**WORK INSTRUCTION**:
Each line of the data below that carries the word "agent" needs to be copied.

**TASK DATA**:
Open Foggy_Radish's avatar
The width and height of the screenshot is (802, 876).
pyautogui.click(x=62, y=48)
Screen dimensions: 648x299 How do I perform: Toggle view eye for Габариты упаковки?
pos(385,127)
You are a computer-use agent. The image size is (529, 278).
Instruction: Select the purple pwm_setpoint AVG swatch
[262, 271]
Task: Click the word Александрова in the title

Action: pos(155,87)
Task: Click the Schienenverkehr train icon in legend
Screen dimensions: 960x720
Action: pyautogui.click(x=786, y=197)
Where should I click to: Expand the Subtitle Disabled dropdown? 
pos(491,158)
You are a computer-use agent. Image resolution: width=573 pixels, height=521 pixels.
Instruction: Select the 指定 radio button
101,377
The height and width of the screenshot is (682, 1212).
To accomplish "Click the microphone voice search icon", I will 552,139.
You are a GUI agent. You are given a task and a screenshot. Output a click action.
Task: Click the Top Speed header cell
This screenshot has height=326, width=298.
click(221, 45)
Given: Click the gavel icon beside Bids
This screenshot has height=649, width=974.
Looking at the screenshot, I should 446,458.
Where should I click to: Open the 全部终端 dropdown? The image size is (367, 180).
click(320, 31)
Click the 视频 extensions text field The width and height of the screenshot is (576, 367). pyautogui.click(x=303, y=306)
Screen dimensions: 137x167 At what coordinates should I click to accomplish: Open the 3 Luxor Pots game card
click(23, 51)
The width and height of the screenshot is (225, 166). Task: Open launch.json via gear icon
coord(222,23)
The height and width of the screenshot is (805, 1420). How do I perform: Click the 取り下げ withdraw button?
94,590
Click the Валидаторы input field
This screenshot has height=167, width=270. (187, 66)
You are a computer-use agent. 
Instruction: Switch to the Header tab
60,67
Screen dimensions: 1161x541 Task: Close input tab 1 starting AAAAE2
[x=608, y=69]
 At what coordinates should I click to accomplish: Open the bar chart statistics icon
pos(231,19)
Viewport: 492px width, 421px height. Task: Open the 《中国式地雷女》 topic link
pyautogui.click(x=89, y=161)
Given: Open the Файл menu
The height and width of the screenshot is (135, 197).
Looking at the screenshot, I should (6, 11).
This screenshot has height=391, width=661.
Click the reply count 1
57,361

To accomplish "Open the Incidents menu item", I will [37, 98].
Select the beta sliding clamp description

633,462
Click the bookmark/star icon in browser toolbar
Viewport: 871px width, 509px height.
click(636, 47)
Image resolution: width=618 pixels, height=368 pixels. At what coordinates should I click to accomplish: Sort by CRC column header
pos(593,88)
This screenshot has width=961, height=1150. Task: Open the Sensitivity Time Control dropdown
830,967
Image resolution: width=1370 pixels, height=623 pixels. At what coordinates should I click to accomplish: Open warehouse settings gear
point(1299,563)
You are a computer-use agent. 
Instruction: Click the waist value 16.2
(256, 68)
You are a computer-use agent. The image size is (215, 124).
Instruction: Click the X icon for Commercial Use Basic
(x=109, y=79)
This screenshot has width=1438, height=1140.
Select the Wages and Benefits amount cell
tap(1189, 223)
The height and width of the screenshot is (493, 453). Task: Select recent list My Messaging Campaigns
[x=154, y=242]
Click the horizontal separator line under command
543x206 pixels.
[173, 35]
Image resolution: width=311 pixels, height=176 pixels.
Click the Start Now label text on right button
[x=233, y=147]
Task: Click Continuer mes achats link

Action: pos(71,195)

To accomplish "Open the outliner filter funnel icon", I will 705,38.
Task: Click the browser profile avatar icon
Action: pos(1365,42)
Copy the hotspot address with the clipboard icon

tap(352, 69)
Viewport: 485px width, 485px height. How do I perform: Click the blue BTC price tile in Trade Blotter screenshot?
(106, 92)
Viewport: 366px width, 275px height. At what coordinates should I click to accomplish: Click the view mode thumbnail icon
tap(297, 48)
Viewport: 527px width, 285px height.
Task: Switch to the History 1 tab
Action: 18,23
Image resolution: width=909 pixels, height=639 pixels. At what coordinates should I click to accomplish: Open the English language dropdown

**ANSWER FOR THE TASK**:
You are a computer-use agent. The image size is (529, 278).
You are a computer-use agent. Image resolution: width=573 pixels, height=521 pixels.
You are a GUI agent. You are given a task and a screenshot. Output a click action.
You are a computer-use agent. 
You are a computer-use agent. 
You are a computer-use agent. The image size is (215, 124).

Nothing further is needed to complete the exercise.